Fonte: il fattoquotidiano.it
Notizia di ieri: dalle intercettazioni agli atti delle indagini della Procura è emerso che la Salva Milano è stata voluta e dettata ai loro referenti politici di Governo e in Parlamento-
-Fonte Rainew
Sottoscrivo il post precedente di oggi delle 8:09.
Il «salva-Milano» non è un condono. Purtroppo
Il «salva-Milano» introduce per legge un’interpretazione autentica di norme urbanistiche che il Comune ha declinato nel modo più liberista possibile. Per la magistratura ciò ha generato abusi edilizi. Ma il salva-Milano non è un condono. Magari lo fosse. È invece una contro-riforma urbanistica.
Un condono (edilizio) prevede due azioni principali. Primo, afferma che una determinata modalità di trasformazione del territorio non era legittima e, a rigore, non lo sarà nemmeno in futuro.
Secondo, richiede a chi ha commesso l’abuso il versamento di oneri al fine di regolarizzare l’edificio realizzato illegittimamente.
Il salva-Milano non fa nulla di tutto questo. Anzi, in primo luogo afferma che la modalità di trasformazione urbana incriminata era pienamente legittima (o meglio, stabilisce che essa è quella autenticamente prevista dalla legge) e che quindi lo sarà nel futuro e in tutto il paese (non solo nel capoluogo lombardo); in secondo luogo, e in diretta conseguenza di ciò, impedisce al Comune di Milano di richiedere il versamento di nuovi oneri a chi ha realizzato le trasformazioni sotto accusa.
fonte; il manifesto.it
Una dubbiosa condizione
C’è però una curiosa discrezionale condizione, ovvero che la disapplicazione della norma del d.m. n. 1444/68 è subordinata ad un “accertamento” da parte “dell’amministrazione competente e con provvedimento motivato” della inesistenza di un “contrasto con un interesse pubblico concreto e attuale”.
Quale sia “l’interesse pubblico concreto e attuale” da preservare e con quale atto si debba esprimere l’“Amministrazione competente” non è dato sapere e poiché la materia urbanistica – se non puntualmente definita nel piano urbanistico generale – resta di competenza consiliare forse al Consiglio comunale occorrerà ricorrere. Quale sarà il contenuto della motivazione?.
Forse occorrerà un’altra interpretazione autentica sulle modalità di esercizio di questo fumoso potere.
L’amministrazione deve fare un bilanciamento tra spazi residenziali e spazi pubblici. Dovrà prendere in considerazione per determinare:
Il tipo di zona
La densità abitativa e il rapporto tra edifici e spazi pubblici.
La gestione del traffico e dei parcheggi, considerando il carico urbanistico.

---+---

--- Esercizio ---
Nell'estratto sul salva-Milano, che cosa si afferma che sia il provvedimento, dato che non è un condono?

--- Materiale fornito ---
---+---

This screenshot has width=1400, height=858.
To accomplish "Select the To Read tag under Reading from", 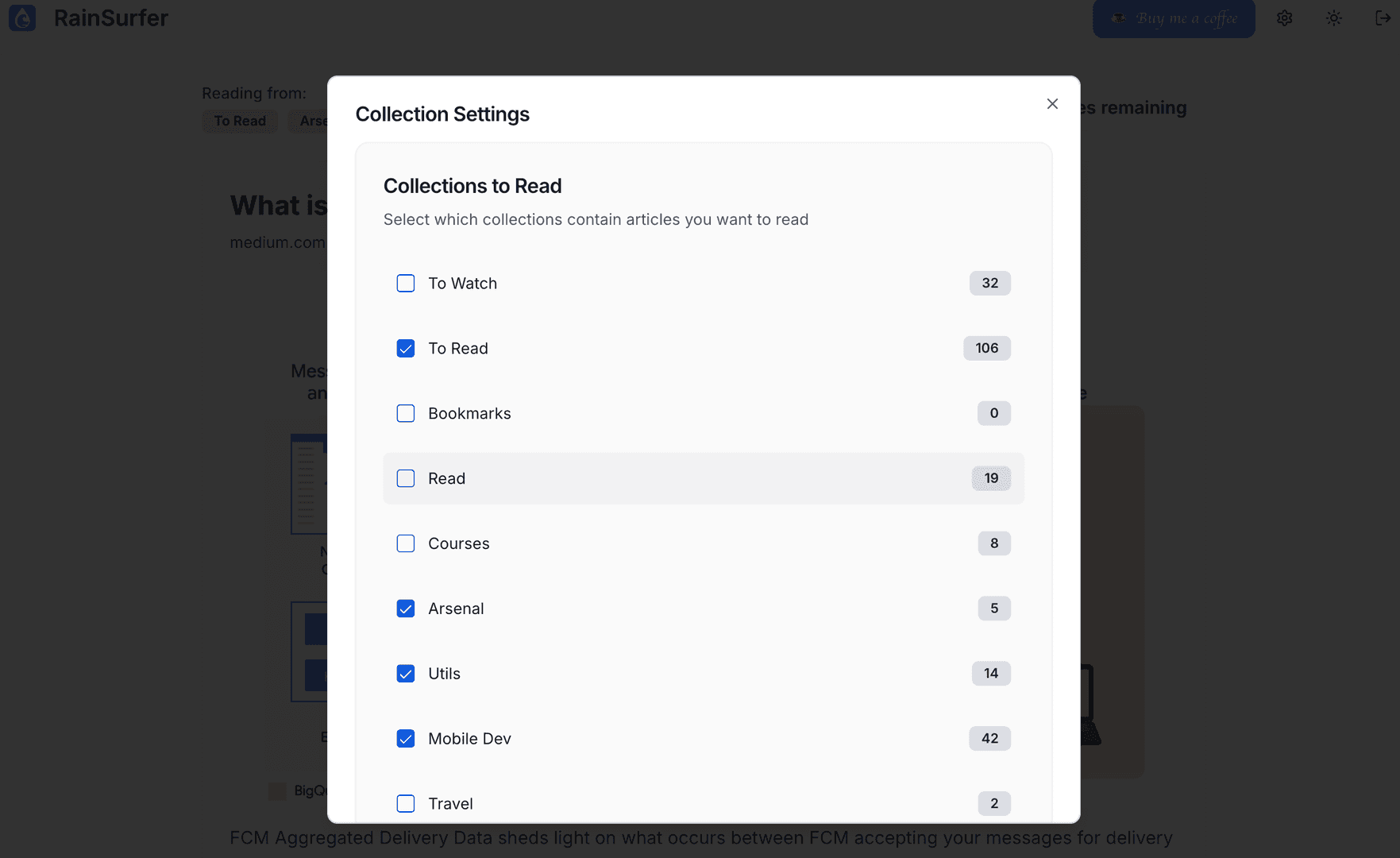I will click(x=239, y=121).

---+---

--- Esercizio svolto ---
È una contro-riforma urbanistica.